··· FRAGMENT

Hoe voorkom ik dat mijn paard het westnijlvirus krijgt?

Het westnijlvirus komt nu bijna niet voor in Nederland. Daarom hoeft u nu ook geen preventieve maatregelen te nemen om een infectie met het westnijlvirus tegen te gaan. Mocht dit veranderen, dan kunt u proberen om muggen zoveel mogelijk weg te houden bij uw paarden. Ook kunt u uw paard laten vaccineren.

Vaccinatie is niet verplicht in Nederland

Voor paarden zijn vaccins beschikbaar tegen het westnijlvirus. Deze worden nu vooral gegeven aan paarden die internationaal reizen voor wedstrijden naar landen waar het westnijlvirus veel voorkomt. In Nederland komt het virus momenteel zo weinig voor dat vaccinatie niet standaard geadviseerd wordt. 

Denkt u dat uw paard meer risico loopt om het westnijlvirus op te lopen, bijvoorbeeld omdat u met uw paard naar het buitenland gaat? Overleg dan met uw dierenarts of vaccinatie nodig is. Meer informatie over de vaccins tegen het westnijlvirus vindt u op de website van de Gezondheidsdienst voor Dieren (Royal GD).

Muggen weghouden bij uw paarden

Afbeelding van de gewone huissteekmug (Culex pipiens)
Beeld: ©NVWA
Afbeelding van de gewone huissteekmug (Culex pipiens)

······

== OPDRACHTEN ==
[A] Aan welke paarden worden vaccins tegen het westnijlvirus nu vooral gegeven, volgens de tekst over het westnijlvirus bij paarden?
[B] Zet de tekst over het westnijlvirus bij paarden voort, aansluitend op het laatste stuk onder "Muggen weghouden bij uw paarden".

··· BRONMATERIAAL

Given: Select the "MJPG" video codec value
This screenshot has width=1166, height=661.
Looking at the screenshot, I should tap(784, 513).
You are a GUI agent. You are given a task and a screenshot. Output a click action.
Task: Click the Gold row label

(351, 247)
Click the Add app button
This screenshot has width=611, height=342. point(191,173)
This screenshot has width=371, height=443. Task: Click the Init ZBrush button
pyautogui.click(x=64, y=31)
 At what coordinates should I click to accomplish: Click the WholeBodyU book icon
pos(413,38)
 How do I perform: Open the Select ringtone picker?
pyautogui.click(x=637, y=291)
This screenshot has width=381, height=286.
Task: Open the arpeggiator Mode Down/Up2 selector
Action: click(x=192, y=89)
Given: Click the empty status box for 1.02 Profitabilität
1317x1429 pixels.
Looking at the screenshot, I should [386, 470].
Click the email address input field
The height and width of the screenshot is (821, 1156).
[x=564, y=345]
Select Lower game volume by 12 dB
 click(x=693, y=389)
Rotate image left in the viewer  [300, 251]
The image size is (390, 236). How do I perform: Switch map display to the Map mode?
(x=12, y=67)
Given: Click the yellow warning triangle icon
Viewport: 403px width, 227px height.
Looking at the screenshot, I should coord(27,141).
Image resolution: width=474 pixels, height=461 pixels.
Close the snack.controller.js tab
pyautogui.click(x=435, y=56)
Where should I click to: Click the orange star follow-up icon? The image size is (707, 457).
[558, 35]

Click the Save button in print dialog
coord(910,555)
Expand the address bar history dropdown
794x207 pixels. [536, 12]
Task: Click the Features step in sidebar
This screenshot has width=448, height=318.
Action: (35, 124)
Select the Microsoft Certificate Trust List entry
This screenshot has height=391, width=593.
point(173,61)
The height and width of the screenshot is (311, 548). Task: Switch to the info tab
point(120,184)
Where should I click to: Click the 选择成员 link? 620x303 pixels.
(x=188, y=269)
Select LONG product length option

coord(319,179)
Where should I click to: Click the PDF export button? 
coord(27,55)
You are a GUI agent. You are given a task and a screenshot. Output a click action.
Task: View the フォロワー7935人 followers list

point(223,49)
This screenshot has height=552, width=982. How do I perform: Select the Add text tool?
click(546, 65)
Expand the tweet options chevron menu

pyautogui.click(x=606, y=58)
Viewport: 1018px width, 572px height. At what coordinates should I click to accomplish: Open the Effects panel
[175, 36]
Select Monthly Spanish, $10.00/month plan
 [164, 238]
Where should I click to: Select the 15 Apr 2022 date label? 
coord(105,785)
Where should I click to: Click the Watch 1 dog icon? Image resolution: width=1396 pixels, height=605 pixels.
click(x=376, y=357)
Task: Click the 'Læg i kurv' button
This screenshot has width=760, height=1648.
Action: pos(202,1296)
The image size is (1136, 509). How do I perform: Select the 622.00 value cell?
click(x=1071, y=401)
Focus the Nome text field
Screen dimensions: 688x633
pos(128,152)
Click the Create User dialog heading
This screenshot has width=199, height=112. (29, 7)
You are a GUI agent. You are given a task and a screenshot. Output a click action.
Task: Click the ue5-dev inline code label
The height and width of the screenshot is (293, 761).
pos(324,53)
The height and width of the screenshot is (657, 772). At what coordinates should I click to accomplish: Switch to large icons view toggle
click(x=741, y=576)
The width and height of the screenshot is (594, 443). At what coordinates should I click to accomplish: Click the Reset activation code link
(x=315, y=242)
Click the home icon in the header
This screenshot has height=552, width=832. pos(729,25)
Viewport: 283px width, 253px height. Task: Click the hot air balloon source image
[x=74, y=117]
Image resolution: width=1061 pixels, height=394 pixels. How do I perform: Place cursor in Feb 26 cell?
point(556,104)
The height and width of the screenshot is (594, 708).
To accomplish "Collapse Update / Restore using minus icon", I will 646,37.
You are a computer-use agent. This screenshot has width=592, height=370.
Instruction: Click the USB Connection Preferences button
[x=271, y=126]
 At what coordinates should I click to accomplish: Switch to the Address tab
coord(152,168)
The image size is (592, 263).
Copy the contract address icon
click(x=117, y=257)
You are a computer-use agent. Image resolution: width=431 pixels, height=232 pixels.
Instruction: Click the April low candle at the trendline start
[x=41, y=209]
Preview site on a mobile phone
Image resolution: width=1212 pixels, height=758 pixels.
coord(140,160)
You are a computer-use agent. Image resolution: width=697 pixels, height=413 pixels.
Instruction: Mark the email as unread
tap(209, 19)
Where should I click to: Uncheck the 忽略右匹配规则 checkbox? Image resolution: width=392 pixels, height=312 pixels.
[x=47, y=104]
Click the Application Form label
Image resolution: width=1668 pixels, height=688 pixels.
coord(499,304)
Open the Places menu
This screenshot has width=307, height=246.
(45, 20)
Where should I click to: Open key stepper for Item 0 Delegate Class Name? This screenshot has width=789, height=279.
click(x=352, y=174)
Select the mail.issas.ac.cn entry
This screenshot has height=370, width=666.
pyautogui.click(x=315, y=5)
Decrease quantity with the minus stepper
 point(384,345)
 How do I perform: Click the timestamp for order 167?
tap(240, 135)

······

== UW ANTWOORDEN ==
[A] Aan paarden die internationaal reizen voor wedstrijden naar landen waar het westnijlvirus veel voorkomt.

[B]
Het westnijlvirus wordt overgedragen door de gewone huissteekmug: Culex pipiens. Dit is één van de meest voorkomende steekmuggen in Nederland. U kunt maatregelen nemen tegen deze muggen. Zorg ervoor dat er zo min mogelijk geschikte broedplekken zijn in de buurt van uw paard. En probeer de muggen zoveel mogelijk weg te houden bij uw paard.

Verminder het aantal broedplekken voor muggen

De huissteekmug legt eieren op plekken waar lange tijd (regen)water in blijft staan, zoals emmers, bloempotten, schalen, dakgoten, regentonnen, drinkbakken, gieters, zwembadjes, wagensporen en hoefafdrukken. Daarnaast zijn tuinvijvers en (oevers van) meren geschikte broedplekken voor de huissteekmug. De ontwikkeling van ei tot volwassen mug duurt 3 tot 4 weken. Als het heel warm is, gebeurt dit in 10 tot 14 dagen.

Zorg dat er zo min mogelijk plekken met stilstaand water zijn bij de stallen en maneges. Dit is vooral belangrijk in het muggenseizoen, dat loopt van april tot en met oktober.

  • Verwijder bladeren en vuil uit de dakgoot, zodat het water goed kan doorlopen.
  • Ververs het water in de drinkbakken minstens een keer per week.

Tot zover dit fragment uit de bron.